Je vous propose donc de rappeler au Gouvernement la position de notre assemblée au sujet des accords conclus sur la base de l'article 24 du traité, et de l'appeler en conséquence à soumettre cet accord à une procédure de ratification parlementaire.

Compte rendu sommaire du débat

M. Bernard Frimat :

Je partage votre position.

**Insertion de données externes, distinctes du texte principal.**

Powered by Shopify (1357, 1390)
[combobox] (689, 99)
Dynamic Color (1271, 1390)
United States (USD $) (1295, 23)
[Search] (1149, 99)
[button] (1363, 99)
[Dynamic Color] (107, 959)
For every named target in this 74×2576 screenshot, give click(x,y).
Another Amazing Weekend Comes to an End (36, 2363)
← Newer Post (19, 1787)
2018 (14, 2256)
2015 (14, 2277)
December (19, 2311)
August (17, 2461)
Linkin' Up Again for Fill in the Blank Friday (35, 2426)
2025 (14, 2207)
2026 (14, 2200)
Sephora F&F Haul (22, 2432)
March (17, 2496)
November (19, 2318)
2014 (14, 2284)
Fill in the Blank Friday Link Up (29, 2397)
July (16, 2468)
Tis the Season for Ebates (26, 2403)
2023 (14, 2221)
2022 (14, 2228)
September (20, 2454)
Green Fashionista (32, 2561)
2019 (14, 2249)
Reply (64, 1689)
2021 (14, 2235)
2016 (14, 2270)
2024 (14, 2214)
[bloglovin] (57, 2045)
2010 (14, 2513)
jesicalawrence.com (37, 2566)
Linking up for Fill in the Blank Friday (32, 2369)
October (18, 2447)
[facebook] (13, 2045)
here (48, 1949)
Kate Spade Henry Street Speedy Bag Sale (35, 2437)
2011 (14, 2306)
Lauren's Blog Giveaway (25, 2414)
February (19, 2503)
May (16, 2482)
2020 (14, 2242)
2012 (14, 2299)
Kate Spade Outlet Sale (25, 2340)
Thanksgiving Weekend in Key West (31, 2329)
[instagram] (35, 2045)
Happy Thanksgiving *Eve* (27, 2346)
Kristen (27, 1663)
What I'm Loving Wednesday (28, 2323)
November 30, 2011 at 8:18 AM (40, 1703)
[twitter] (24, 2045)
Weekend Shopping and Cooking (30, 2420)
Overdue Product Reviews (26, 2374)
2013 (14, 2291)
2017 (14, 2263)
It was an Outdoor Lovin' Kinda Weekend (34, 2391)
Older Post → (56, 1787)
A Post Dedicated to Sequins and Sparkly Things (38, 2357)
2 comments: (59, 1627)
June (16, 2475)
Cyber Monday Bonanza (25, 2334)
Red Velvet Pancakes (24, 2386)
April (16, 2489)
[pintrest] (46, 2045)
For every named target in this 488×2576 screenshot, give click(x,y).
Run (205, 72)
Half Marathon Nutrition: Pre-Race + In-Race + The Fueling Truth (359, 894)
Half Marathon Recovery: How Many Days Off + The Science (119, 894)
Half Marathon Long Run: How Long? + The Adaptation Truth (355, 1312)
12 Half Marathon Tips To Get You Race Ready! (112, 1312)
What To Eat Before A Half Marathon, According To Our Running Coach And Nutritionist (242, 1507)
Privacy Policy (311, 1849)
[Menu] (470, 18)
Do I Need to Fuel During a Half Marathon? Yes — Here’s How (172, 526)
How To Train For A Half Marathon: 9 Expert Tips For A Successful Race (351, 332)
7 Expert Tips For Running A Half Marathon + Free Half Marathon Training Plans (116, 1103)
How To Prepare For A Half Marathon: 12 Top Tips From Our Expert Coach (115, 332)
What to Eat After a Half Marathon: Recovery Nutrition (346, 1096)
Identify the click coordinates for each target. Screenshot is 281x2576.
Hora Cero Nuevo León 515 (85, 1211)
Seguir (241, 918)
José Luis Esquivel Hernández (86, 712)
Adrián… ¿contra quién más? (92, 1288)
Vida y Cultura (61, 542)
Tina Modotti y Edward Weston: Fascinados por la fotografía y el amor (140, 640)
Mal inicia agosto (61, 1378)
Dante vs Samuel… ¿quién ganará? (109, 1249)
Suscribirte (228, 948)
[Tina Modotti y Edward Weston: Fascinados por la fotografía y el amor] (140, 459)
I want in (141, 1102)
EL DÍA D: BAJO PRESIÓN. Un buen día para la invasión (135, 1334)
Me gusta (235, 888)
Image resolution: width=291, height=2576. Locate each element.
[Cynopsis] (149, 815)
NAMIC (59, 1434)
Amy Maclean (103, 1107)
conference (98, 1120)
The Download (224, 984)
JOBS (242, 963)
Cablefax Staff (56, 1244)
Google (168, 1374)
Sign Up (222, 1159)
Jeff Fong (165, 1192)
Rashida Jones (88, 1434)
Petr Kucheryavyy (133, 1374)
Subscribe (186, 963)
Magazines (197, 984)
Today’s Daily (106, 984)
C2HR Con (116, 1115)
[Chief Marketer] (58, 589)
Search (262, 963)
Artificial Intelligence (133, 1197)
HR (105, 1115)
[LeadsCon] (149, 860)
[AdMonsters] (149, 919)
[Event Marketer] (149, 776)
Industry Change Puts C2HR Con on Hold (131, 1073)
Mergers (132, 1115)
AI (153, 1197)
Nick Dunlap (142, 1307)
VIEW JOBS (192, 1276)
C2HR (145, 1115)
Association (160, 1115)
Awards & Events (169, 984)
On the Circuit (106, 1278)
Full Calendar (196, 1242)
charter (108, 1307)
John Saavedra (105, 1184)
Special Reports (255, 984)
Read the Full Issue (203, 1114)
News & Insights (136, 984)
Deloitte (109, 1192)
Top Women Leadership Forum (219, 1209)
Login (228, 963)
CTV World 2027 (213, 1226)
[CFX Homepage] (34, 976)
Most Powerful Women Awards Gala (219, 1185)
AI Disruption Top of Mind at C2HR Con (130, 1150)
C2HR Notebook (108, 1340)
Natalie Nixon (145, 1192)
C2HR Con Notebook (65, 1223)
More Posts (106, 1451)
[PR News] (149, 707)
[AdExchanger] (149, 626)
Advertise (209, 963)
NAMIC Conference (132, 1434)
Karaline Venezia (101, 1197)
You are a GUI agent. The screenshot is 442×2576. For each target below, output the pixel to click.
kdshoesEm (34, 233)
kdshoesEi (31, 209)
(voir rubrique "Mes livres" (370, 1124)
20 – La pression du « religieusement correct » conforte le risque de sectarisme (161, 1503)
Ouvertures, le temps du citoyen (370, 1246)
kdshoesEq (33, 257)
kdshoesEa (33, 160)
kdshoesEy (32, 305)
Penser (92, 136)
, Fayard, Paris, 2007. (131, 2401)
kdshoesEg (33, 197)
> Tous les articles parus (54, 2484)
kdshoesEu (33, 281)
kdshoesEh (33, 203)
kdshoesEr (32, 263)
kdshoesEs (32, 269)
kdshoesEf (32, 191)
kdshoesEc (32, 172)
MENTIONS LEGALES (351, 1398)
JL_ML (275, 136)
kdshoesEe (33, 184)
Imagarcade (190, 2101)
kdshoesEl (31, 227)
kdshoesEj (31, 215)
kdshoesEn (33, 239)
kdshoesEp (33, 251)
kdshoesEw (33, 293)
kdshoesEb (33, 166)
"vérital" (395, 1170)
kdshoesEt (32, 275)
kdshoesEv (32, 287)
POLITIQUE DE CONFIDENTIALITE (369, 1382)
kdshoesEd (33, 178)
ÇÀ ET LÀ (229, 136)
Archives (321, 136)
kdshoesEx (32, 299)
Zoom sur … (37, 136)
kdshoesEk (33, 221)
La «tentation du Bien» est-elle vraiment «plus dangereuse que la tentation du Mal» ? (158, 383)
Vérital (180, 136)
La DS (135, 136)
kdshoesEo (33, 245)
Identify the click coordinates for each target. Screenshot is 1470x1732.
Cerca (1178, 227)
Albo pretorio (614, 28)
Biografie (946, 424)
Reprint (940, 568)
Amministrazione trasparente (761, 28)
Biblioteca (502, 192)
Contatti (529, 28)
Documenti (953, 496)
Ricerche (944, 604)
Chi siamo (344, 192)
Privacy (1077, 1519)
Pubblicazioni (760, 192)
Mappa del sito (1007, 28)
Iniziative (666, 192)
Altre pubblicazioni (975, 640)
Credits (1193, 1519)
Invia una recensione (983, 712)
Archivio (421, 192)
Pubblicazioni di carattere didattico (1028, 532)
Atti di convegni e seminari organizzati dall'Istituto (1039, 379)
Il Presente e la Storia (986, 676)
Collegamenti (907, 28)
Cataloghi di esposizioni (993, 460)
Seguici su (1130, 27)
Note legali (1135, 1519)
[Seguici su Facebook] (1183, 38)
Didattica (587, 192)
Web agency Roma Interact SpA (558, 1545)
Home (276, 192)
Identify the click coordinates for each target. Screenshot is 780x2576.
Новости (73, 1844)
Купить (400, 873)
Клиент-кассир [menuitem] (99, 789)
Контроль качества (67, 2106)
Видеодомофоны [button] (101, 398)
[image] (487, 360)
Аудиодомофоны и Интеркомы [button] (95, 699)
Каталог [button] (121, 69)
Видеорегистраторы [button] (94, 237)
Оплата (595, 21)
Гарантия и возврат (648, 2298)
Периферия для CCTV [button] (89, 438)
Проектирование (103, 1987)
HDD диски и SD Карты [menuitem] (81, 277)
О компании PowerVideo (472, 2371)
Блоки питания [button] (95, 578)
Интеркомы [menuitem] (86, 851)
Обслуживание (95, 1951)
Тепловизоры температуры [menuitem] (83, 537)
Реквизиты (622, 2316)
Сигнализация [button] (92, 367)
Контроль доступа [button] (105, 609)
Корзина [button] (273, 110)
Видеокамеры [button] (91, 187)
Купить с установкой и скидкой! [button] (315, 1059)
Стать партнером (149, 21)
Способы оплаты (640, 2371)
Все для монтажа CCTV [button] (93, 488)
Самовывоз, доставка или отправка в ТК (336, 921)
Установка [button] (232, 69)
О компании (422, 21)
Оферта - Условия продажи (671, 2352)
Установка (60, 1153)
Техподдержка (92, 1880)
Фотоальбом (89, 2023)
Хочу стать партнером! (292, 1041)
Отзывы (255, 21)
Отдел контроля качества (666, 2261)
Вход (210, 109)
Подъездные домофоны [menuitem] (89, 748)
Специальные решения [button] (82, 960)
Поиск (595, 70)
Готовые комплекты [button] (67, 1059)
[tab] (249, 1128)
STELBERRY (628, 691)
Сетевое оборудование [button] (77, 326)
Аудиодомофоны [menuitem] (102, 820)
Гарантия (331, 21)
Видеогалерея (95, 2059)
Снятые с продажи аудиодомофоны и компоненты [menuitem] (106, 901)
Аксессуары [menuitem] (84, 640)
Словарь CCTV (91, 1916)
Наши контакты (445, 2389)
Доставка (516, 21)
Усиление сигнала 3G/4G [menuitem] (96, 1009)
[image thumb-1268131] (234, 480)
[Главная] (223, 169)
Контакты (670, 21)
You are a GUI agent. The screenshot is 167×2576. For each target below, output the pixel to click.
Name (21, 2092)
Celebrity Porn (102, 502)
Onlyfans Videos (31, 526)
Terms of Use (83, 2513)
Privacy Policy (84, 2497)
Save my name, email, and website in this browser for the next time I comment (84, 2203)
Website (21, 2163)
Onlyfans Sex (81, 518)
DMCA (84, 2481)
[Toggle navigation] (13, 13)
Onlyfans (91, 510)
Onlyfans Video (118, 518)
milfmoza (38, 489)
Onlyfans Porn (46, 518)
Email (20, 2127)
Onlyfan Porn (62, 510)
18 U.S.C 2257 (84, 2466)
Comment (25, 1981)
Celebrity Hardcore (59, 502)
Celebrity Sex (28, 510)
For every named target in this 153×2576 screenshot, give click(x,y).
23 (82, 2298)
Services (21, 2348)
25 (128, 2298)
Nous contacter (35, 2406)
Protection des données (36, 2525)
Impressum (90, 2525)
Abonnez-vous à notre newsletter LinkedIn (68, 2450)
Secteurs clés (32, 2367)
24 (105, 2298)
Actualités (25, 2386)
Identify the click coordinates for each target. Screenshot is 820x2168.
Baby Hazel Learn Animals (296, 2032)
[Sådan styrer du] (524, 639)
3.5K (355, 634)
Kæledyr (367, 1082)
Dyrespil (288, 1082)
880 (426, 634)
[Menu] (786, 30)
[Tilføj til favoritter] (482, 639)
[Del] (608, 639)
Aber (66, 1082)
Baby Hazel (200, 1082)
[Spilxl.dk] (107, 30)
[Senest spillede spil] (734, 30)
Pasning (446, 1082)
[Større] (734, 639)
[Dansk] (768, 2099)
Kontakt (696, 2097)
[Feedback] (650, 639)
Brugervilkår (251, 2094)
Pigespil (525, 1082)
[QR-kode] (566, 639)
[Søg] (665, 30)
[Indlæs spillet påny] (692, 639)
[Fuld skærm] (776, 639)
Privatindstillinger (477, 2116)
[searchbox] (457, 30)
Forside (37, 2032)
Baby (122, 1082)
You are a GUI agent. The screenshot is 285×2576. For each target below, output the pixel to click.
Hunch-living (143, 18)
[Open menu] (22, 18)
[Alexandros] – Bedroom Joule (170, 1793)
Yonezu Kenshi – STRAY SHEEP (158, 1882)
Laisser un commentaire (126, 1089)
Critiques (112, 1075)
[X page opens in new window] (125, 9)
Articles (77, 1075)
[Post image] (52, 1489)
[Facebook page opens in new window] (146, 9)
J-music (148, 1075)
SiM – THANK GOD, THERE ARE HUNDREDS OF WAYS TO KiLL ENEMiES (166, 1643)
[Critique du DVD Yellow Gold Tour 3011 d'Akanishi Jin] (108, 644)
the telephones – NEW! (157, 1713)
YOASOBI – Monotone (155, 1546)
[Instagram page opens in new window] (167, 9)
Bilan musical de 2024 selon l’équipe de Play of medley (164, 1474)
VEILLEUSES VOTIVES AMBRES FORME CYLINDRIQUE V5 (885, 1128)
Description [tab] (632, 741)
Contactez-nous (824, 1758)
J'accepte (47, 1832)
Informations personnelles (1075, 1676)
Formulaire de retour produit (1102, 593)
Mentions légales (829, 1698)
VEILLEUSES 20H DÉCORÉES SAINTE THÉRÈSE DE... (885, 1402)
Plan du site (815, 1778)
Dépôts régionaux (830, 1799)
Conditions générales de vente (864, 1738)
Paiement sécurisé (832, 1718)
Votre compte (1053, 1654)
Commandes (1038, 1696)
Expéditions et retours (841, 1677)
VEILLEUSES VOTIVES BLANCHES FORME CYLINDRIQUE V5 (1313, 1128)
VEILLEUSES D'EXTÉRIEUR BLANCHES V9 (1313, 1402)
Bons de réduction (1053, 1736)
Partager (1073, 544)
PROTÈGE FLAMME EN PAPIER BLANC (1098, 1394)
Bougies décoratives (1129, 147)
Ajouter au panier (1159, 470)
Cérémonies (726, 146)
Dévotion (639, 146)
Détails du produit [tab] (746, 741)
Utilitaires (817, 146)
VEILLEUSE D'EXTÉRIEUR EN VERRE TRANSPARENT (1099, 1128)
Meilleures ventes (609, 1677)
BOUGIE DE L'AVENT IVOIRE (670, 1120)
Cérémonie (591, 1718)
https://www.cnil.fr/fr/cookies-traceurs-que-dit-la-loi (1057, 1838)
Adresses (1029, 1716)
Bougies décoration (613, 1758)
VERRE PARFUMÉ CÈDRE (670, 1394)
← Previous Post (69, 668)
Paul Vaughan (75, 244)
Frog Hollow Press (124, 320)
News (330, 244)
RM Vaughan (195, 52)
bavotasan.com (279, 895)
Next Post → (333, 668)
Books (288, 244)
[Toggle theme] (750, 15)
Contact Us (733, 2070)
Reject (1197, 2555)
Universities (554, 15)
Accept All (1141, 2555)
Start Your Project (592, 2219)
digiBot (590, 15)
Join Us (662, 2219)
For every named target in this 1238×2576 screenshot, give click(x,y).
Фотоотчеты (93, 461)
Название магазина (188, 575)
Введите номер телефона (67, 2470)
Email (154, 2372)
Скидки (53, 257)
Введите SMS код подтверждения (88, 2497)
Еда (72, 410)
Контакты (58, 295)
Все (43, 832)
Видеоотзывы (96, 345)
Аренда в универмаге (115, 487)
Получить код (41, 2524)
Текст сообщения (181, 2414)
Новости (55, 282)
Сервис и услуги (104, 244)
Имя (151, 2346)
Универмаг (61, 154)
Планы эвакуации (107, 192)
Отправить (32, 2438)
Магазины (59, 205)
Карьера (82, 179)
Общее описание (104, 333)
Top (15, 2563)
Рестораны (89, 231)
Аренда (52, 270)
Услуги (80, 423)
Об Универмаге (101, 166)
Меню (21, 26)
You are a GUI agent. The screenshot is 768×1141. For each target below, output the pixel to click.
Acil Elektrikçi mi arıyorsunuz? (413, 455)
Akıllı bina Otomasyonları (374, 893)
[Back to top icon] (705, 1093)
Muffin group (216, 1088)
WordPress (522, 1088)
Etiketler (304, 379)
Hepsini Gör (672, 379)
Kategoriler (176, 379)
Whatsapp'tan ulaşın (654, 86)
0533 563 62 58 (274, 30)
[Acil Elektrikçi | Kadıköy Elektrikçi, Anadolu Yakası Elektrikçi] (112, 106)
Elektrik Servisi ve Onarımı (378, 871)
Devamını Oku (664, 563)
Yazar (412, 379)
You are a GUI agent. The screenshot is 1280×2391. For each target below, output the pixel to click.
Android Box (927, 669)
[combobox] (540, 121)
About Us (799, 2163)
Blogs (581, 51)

À cet égard, j'observe que la procédure de consultation des assemblées au titre de l'article 88-4 ne saurait constituer un palliatif suffisant, compte tenu des conditions dans lesquelles nous sommes souvent amenés à nous prononcer.

M. Hubert Haenel :

J'ajoute que j'ai reçu un message de notre collègue Robert Badinter dans lequel il me fait part de son entier soutien à cette position.

*

À l'issue de ce débat, la délégation a décidé à l'unanimité de rappeler au Gouvernement la position du Sénat, exprimée par deux résolutions (résolution n° 103 du 20 avril 2003 et résolution n° 25 du 11 décembre 2003) à propos des accords conclus sur la base de l'article 24 du traité, et de l'appeler en conséquence à soumettre cet accord à une procédure de ratification parlementaire. Elle a chargé son Président d'adresser un courrier en ce sens au Premier ministre.